This engaging reassessment of postcolonial Kenya argues that the country’s political turmoil over the last fifteen years is a continuation of repeating patterns of political contestation and conflict across Kenya’s history.
When Kibaki stole the 2007 presidential election, leading to a spiral of violence that left over 1,000 people dead in the space of a month, many analysts wondered how this could happen in a country that had previously been considered an oasis of peace in an otherwise conflict prone region. Combining political economy with political sociology, in this book Rok Ajulu demonstrates that in fact authoritarianism and the predatory deployment of the state has been the predominant feature of Kenya’s post-colonial period. Focusing on how power has been mediated in the country politically and the characters of the elites in charge, the analysis shows the dominance of extra-economic political coercion in economic activity. In a context in which economic activity remains predominantly political, continued control of state-power is so crucial for the new ruling class that it must be retained at all costs.

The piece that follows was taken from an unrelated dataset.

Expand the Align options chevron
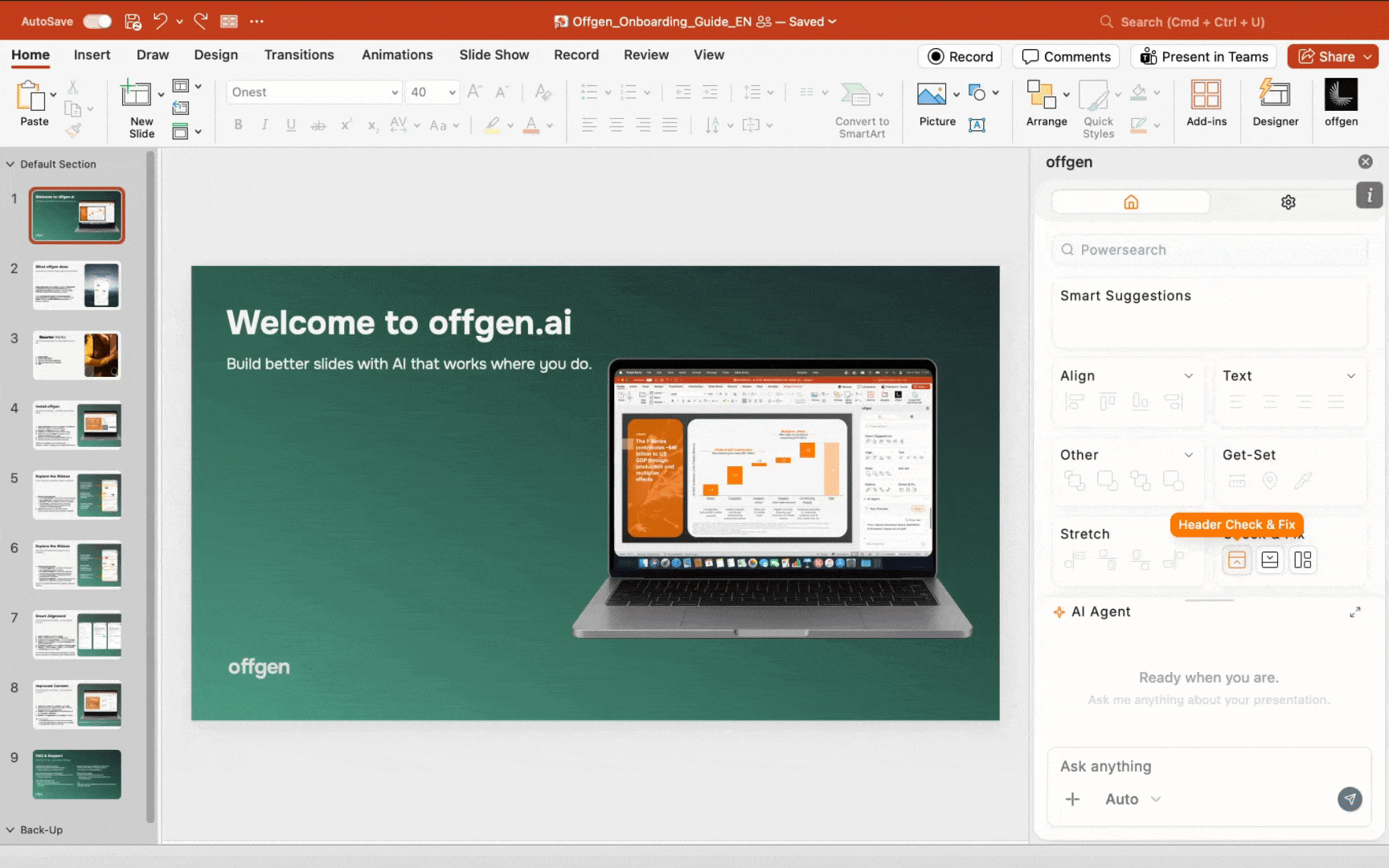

Rok Ajulu’s masterful final book is a powerful and wide-ranging contribution to studies on post-colonial Kenya and will be an important resource for researchers from across political science, economics, history, sociology and African Studies.
Table of Contents
Part I Chapter 1: Introduction Part II Chapter 2: The Origins of the Political Power of the Post-colonial Elite and the Making of the Post-Colony Chapter 3: Independence and the Struggle for the Control of the Post-colonial State: 1963 -1969 Chapter 4: Kenyatta and the Making of an Authoritarian State, 1969 – 1978 Chapter 5: Moi’s Presidency and the Consolidation of Authoritarian Rule Part III Chapter 6: Sunset on the Moi Regime, 1992 -2002 Chapter 7: Kibaki and the Return of the Mount Kenya Crowd Epilogue
Rok Ajulu (1950-2016) was a renowned Kenyan academic and internationalist. A political economist, he obtained his DPhil from Sussex University then taught successively at Leeds University (1990-1994), Rhodes University (1994-2003), the University of the Witwatersrand (2003-2007) and thereafter at the University of South Africa (2008-2010) as a research professor.